Whenever I can, I try to sneak elements of science popularisation into my classes with students. For example, last summer, a group of students and I built a prototype of a hydrogen-producing power plant of the future. But in addition to typical scientific research and the construction of a prototype device for generating hydrogen from seawater, we promoted our project's solutions and renewable technology in primary schools, at conferences and on social media.

I should mention that it is sad that people who are involved in popularising science usually do so on a voluntary basis, because unfortunately in our country, science populariser is still not an official profession. I would like to appeal for this profession to be registered and for scientists who popularise science to be supported if they do it well.

- What are your passions? What do you do outside of your scientific life?

- My escape is the popularisation of science. Currently, as part of the National Representation of Doctoral Students, I record podcasts in which I interview doctoral students from all over Poland about how to prepare a dissertation, what problems universities face and what advice they have for young and future doctoral students.
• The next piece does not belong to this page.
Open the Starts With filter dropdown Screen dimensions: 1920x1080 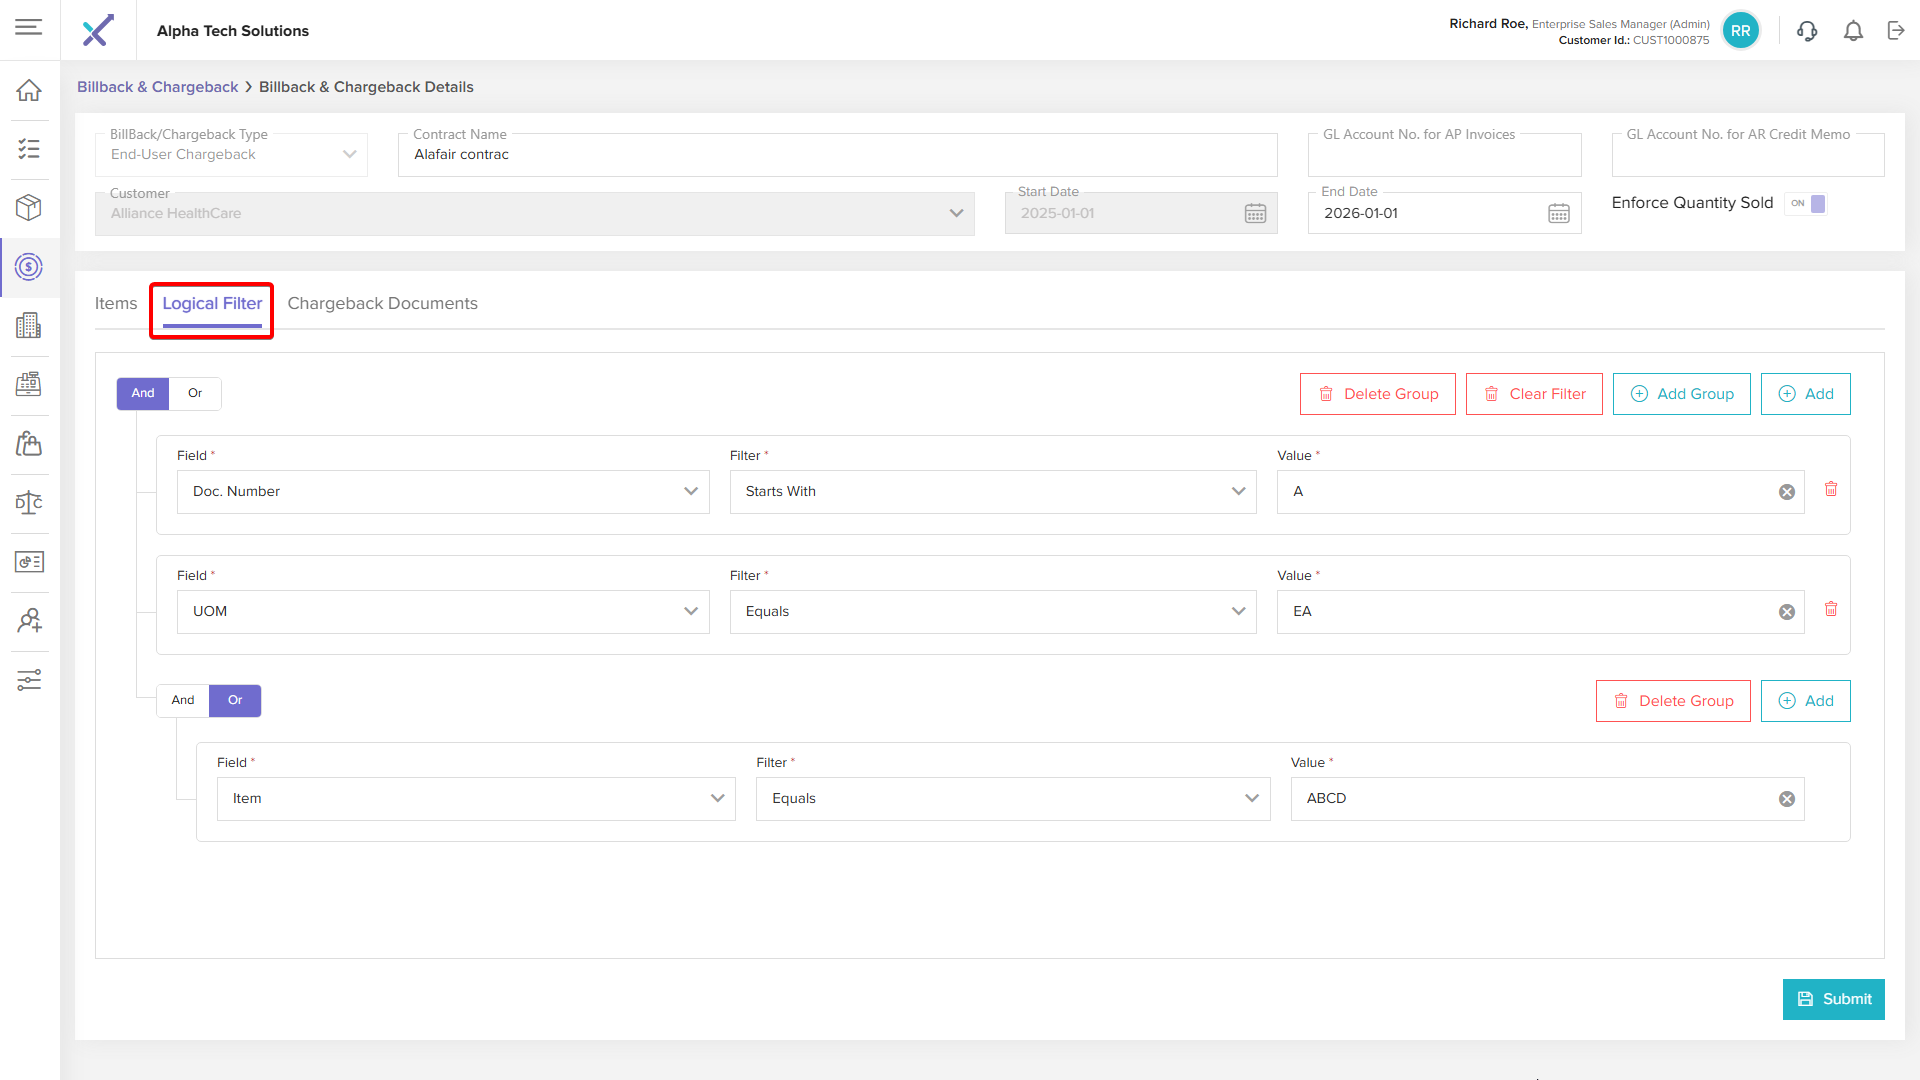click(1238, 491)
I think that being a scientist is not a job, but a lifestyle, because I increasingly find myself thinking almost constantly about my work, about what could be done differently, better, further. It's not like I finish my research, leave work and immediately stop thinking about it. Quite the opposite. I'm constantly analysing, wondering if I'll achieve the desired effect, or if it might be better to change a parameter. Everyday life outside the university can be an inspiration for further research. When you're involved in science, you have to be curious about the world - otherwise, you can quickly burn out.